Siamo però tutti lì perché nello spettacolo la tecnologia comanda, perchè essa è lo spettacolo, e Michelangelo solo il pretesto. Questo è il vero messaggio che trasmette quel guscio trasformato in affresco. L’intento dello spettacolo è di essere sostitutivo alla visita reale implicitamente tacciata di essere superata e noiosa (anche perché dopo aver speso qui almeno 20 euro difficilmente se ne trovano altrettanti per andare ai Musei Vaticani). Quello che si raccoglie di senso e sostanza è molto molto meno di una replica di Alberto Angela.

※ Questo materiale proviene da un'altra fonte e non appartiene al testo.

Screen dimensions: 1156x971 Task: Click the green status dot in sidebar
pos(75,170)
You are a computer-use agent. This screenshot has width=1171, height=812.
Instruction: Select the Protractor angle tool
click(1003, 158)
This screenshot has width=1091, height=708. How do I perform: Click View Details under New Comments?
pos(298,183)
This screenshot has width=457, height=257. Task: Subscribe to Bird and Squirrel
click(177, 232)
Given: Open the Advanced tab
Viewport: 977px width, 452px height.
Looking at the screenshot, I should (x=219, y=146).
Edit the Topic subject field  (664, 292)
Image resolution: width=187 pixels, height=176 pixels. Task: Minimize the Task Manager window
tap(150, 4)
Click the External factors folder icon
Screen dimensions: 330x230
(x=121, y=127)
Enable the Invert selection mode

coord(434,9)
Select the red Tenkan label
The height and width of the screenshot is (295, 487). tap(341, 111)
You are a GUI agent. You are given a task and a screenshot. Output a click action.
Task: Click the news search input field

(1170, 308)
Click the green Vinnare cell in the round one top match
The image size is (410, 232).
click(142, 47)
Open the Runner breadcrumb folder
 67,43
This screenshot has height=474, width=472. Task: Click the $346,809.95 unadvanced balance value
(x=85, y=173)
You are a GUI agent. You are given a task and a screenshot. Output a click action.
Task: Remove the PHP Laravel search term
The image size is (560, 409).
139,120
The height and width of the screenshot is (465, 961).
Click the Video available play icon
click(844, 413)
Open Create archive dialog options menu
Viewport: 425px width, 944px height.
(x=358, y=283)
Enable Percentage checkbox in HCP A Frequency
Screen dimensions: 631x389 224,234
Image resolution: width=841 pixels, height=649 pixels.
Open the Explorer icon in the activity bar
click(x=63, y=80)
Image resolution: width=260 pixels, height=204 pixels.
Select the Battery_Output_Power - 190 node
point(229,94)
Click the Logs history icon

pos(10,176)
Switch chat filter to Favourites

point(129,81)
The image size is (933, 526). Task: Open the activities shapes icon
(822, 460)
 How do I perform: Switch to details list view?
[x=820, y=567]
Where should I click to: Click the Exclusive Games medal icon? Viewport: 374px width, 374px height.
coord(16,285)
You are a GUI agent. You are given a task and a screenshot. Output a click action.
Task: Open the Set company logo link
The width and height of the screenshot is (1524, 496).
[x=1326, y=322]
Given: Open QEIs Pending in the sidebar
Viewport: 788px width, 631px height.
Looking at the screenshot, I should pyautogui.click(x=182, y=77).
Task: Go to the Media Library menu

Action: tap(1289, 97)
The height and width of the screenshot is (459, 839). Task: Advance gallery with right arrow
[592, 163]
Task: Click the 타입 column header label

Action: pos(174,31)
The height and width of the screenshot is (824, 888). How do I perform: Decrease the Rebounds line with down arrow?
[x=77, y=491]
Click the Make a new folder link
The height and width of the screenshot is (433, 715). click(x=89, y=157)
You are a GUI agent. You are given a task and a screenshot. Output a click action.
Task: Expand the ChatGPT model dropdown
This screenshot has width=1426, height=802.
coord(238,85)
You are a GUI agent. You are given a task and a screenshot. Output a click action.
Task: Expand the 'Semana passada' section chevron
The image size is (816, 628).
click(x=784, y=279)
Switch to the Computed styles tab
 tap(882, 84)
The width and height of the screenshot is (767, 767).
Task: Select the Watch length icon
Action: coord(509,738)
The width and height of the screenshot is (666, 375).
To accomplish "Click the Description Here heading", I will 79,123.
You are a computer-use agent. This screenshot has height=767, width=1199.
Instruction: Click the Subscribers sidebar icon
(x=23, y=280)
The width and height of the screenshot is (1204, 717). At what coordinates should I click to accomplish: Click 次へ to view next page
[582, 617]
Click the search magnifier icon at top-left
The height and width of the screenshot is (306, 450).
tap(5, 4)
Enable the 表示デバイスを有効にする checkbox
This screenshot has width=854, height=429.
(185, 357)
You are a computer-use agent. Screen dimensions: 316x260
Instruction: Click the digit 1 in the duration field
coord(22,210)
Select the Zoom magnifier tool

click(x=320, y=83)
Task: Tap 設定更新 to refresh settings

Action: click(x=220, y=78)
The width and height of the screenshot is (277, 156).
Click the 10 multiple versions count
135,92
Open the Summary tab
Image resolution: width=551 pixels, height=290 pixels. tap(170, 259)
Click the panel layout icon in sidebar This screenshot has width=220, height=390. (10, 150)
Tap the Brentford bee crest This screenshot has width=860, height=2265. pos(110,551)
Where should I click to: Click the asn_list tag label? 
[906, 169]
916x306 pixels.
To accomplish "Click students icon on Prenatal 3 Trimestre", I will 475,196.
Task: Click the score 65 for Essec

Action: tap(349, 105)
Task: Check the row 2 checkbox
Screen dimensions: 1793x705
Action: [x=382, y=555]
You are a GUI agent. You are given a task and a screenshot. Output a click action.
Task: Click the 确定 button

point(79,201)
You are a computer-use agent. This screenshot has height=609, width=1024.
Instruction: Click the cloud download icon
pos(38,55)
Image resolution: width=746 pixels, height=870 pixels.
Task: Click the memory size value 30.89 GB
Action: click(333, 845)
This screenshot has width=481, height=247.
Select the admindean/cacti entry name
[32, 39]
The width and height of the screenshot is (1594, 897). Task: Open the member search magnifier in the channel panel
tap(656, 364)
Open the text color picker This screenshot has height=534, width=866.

Si sintetizza in “Dammi venti euro, stai comodo e ti risparmi la coda e il consumo delle suole ai Musei Vaticani per correre dritto alla Sistina e uscirne in meno di un paio d’ore,” questo è il sottomessaggio. E' talmente vero che già le recensioni dello spettacolo su Google sono confuse con quelle della Cappella Sistina vera. L'unica differenza lamentata è che all'Auditorium non si possono fare i selfie.

È come se il dio della tecnologia  ricreasse per gli spettatori del XXI secolo quello che un Dio forse vero, l'ispirazione, l'estro, e la vocazione hanno creato per pochi in Vaticano.

È davvero strepitoso l’effetto di decine di proiettori per ricreare ambienti, zoomare su dettagli, aggiungere e togliere figure possenti. L'iconico contatto tra Dio e l'Uomo in punta di dita sembra dedicato alla creazione di Photoshop. Talvolta si accendono così tante luci che tutto sconfina in un effetto-discoteca che sarebbe facilmente evitabile. Sparare su sei metri quadri il dettaglio perfetto di un coscione michelangiolesco ricorda più la pornografia che l’arte: avrà anche un pubblico ma non mi scalda né i neuroni né l'anima. 

Passati i primi venti minuti di pura curiosità, mi sono reso conto di come lo spettacolo sia uno spartiacque nelle scenografie digitali. Come capita a molte innovazioni basate sulla tecnologia, sia al servizio di sé stesso e della voglia di scatenare “Wow!” negli spettatori. Un’ora di wow però non si regge e alla fine ci sono pochi applausi e molta distrazione, specie da parte dei più giovani.  

Lo consiglio solo agli operatori del settore. Che settore? Qui mi sento d'essere molto trasversale. A chi fa teatro (registi, tecnici, sceneggiatori), a chi organizza eventi, allestisce musei e centri commerciali, a chi è stuzzicato dalle potenzialità della tecnologia applicata alle narrazioni. Mentre il trionfo del decibel e del lumen proseguiva io mi chiedevo “Cosa farei io conquesto carnevale di luci e videomapping?” e se questi pensieri vengono a me che sono solo un piccolo praticante, immagino quanto possano esaltare chi ha stoffa e talento.

Ho speso bene i miei soldi perché ho imparato qualcosa, non di certo però sulla Cappella Sistina.